:: WRITTEN REQUEST ::
In the passage on Idaho's spring runoff, reproduce verbatim the part that opens with the words containing "The National Marine" and closes with "over the dam.".

:: SUPPLIED PASSAGE ::
+ + + + +
They hurled tons of snow at the central mountains of Idaho, which, combined with heavy spring rain, should mean big runoff in the creeks and rivers in the weeks ahead. By the beginning of May, the floodwaters were already beginning to rage in central Idaho, pushing the dwindling runs of migratory salmon down the Snake River at high speed.
But wouldn't you know it, the feds want control.
The National Marine Fisheries Service, the U.S. Army Corps of Engineers and the Bonneville Power Administration are trying to shape the thundering runoff to keep flows below the threshold for spilling over dams so they can produce maximum hydropower. That means salmon may still be barged to the ocean.
Despite the agencies' efforts to control nature, the weather has forced their hand. One million salmon smolts washed into lower Granite Dam in a single day, May 3. Since all available barges were full of fish, the Corps had no choice but to spill smolts over the dam.
+ + + + +
:: DATASET SECTION ::
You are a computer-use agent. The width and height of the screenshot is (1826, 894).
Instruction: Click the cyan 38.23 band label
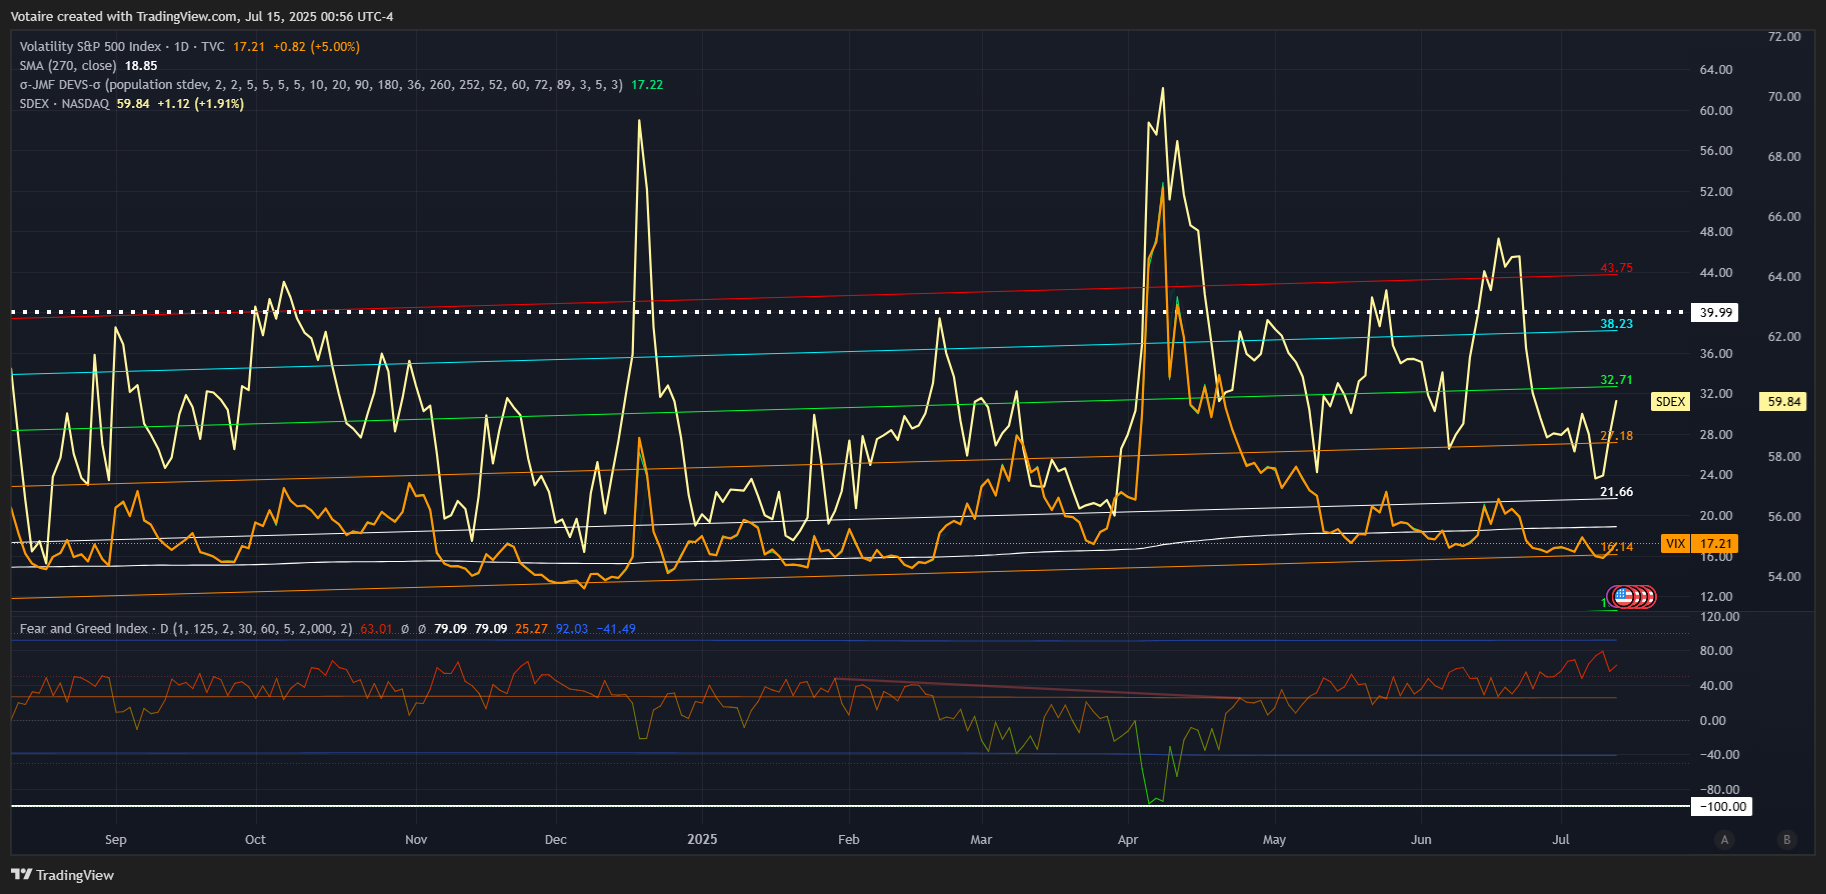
+ + + + +
:: RESULT FOR THIS TASK ::
The National Marine Fisheries Service, the U.S. Army Corps of Engineers and the Bonneville Power Administration are trying to shape the thundering runoff to keep flows below the threshold for spilling over dams so they can produce maximum hydropower. That means salmon may still be barged to the ocean.
Despite the agencies' efforts to control nature, the weather has forced their hand. One million salmon smolts washed into lower Granite Dam in a single day, May 3. Since all available barges were full of fish, the Corps had no choice but to spill smolts over the dam.